**Stored records:**
-- Opening Marker --
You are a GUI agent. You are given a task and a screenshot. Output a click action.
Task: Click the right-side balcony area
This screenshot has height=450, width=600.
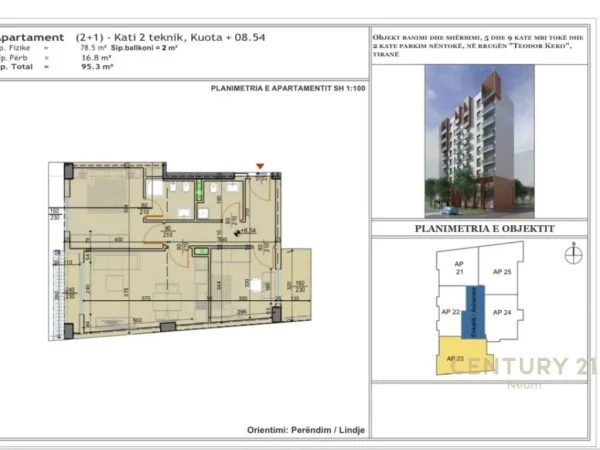click(298, 283)
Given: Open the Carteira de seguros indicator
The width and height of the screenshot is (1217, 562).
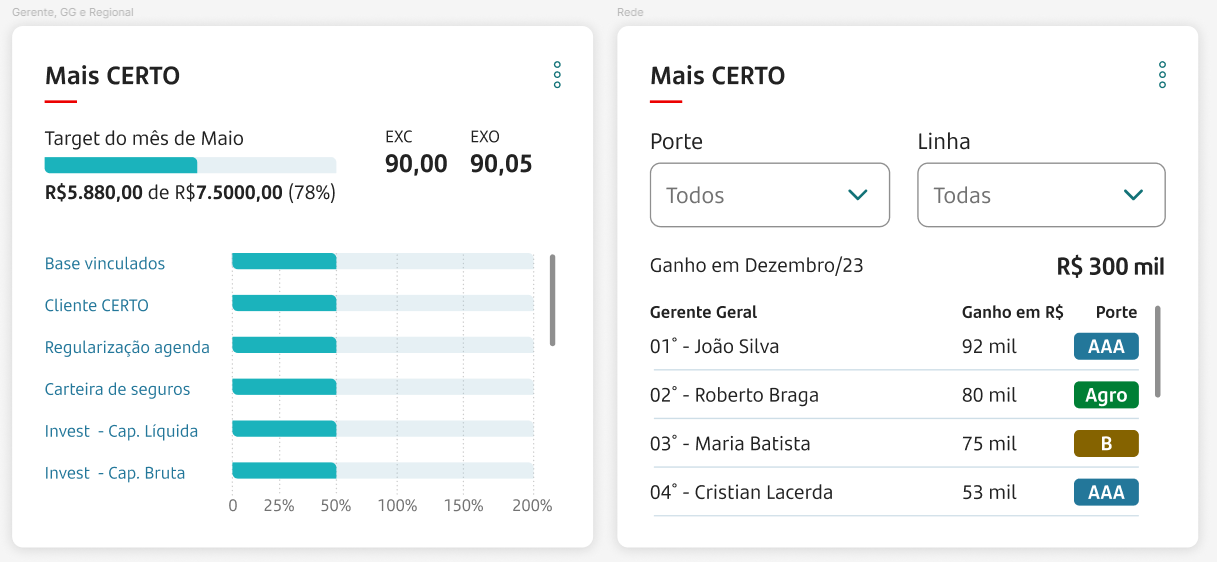Looking at the screenshot, I should pos(117,389).
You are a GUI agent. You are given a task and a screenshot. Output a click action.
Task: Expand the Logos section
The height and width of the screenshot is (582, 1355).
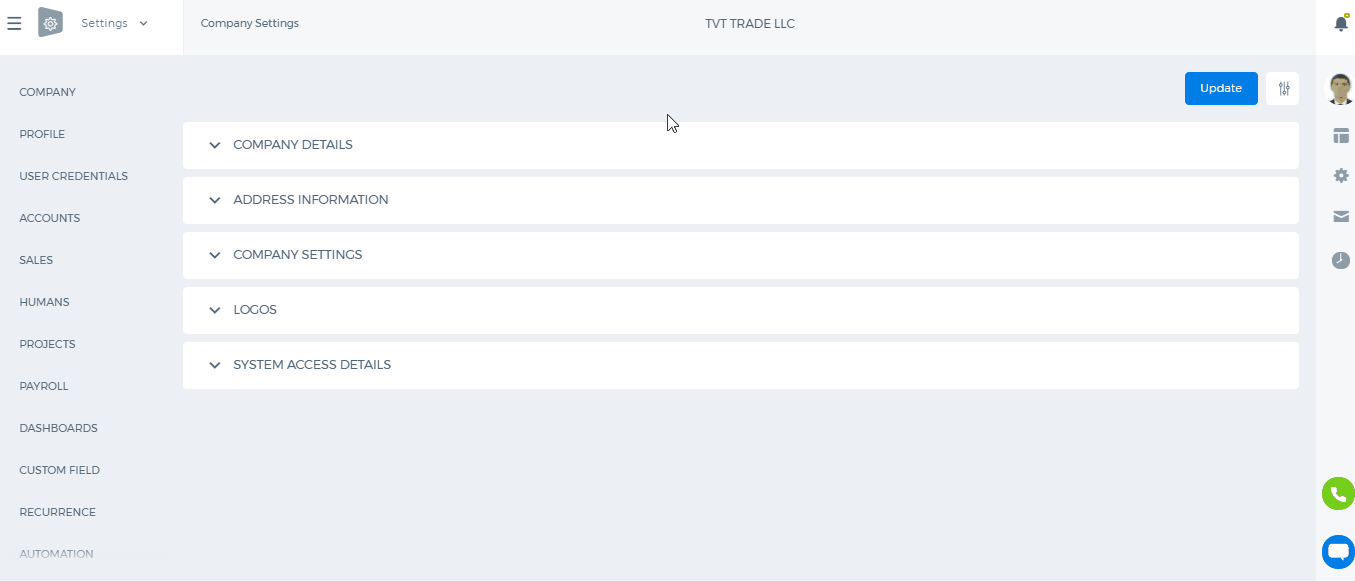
-- Closing Marker --
**TASK PROMPT:** Please repeat exactly the lines from the one containing "Given: Open the Carteira de seguros indicator" through the end of the entries, both included, omitting pictures.

**SOLVED PROBLEM:**
Given: Open the Carteira de seguros indicator
The width and height of the screenshot is (1217, 562).
Looking at the screenshot, I should pos(117,389).
You are a GUI agent. You are given a task and a screenshot. Output a click action.
Task: Expand the Logos section
The height and width of the screenshot is (582, 1355).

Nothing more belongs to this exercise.